[Screenshot grounding data]
--------------------------------

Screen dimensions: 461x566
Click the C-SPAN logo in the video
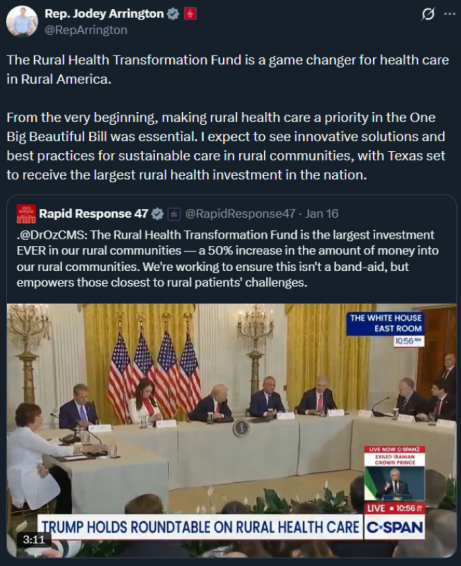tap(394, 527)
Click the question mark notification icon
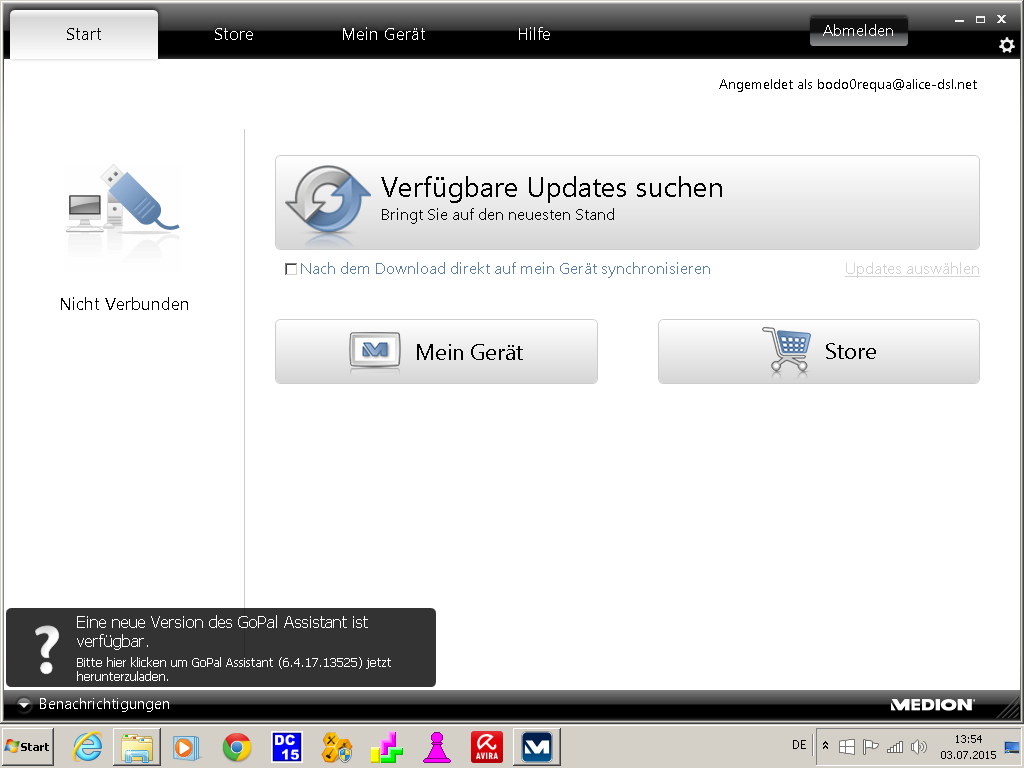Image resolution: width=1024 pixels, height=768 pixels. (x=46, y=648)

--------------------------------

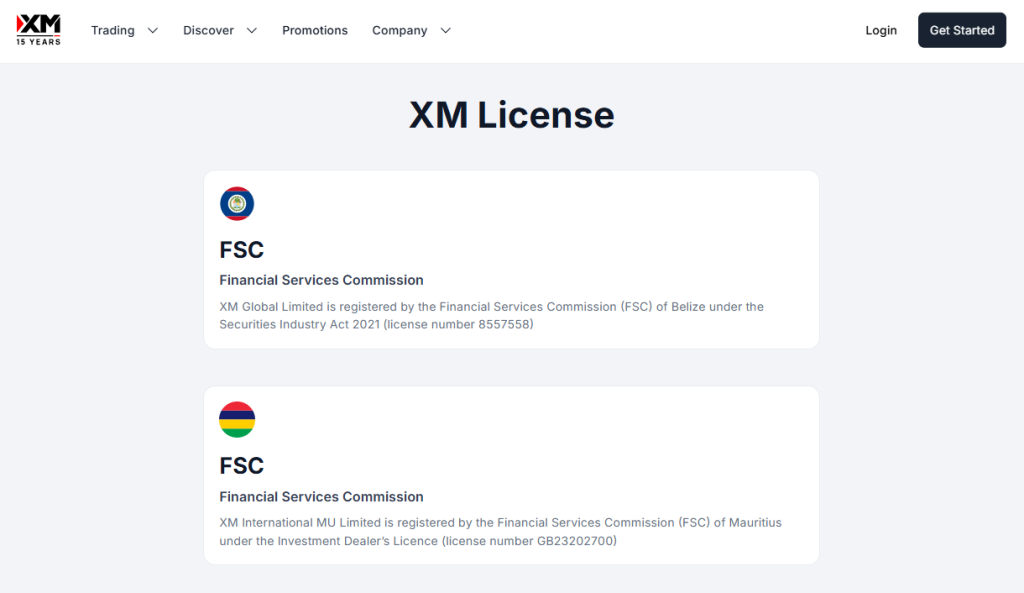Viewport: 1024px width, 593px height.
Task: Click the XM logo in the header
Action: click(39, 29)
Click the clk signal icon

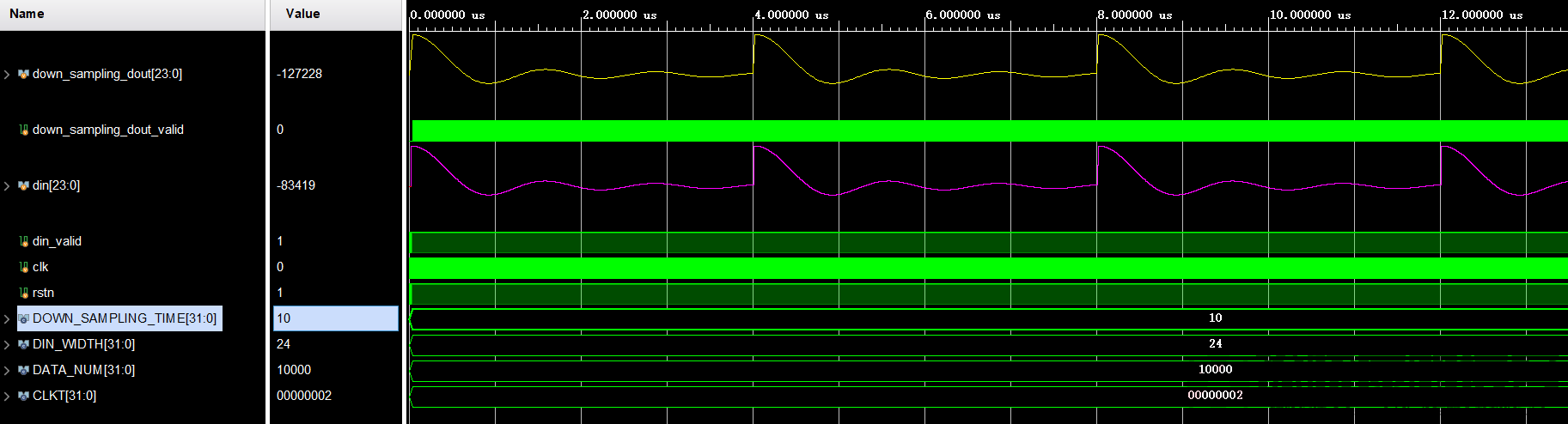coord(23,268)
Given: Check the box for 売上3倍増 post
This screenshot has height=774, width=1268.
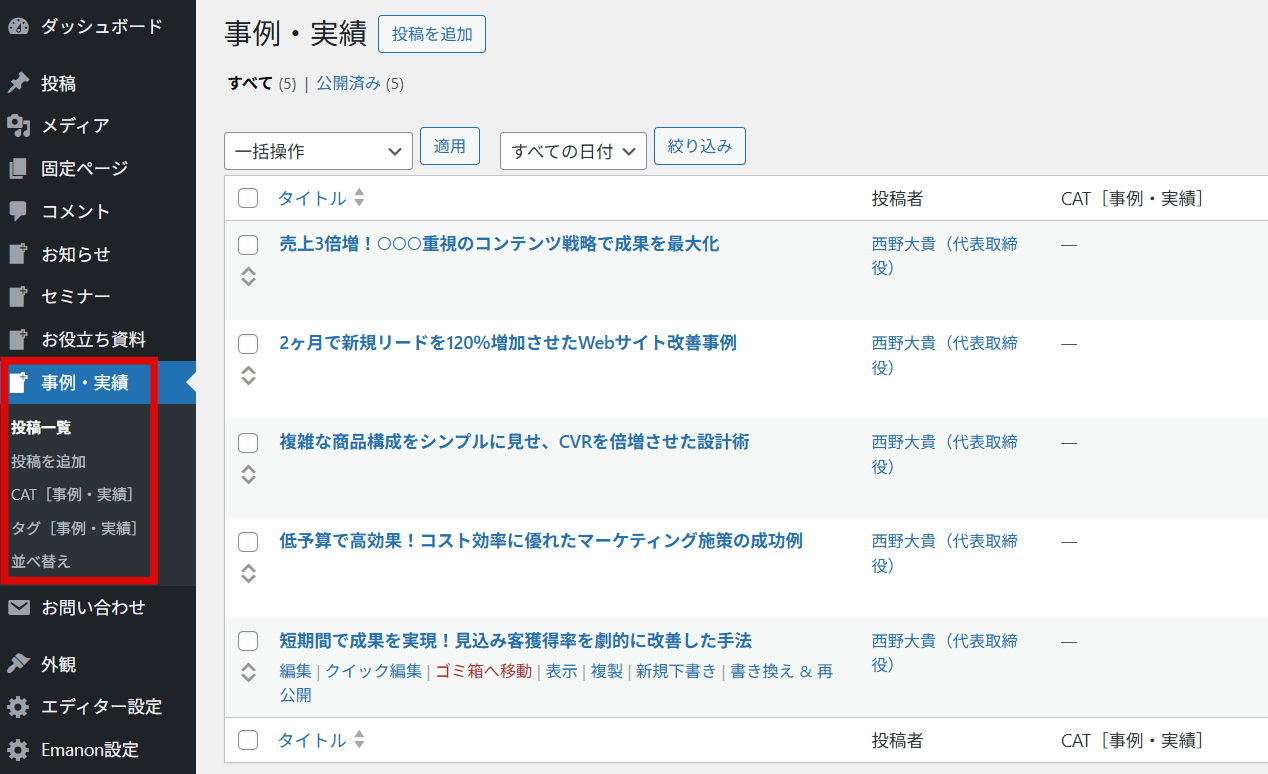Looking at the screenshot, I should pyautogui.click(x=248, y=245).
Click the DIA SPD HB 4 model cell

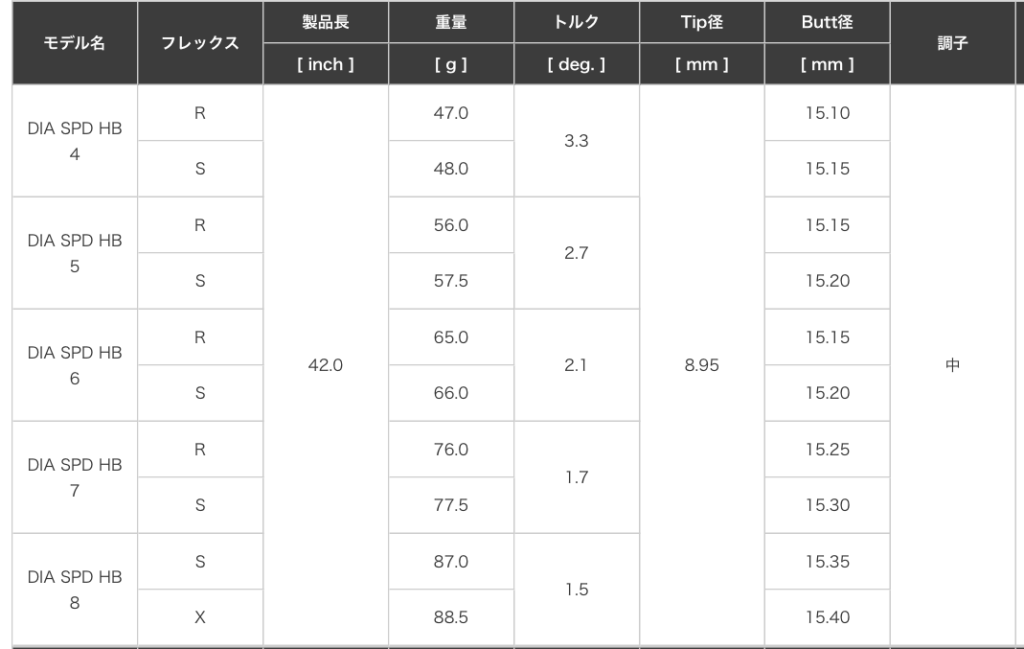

--------------------------------

An exact copy of the lines above from the one with "Given: Check the box for 売上3倍増 post" up to and including the one with "Click the DIA SPD HB 4 model cell" is required; reproduce only those lines, omitting all pictures.

**THE COMPLETED TASK:**
Given: Check the box for 売上3倍増 post
This screenshot has height=774, width=1268.
Looking at the screenshot, I should pyautogui.click(x=248, y=245).
Click the DIA SPD HB 4 model cell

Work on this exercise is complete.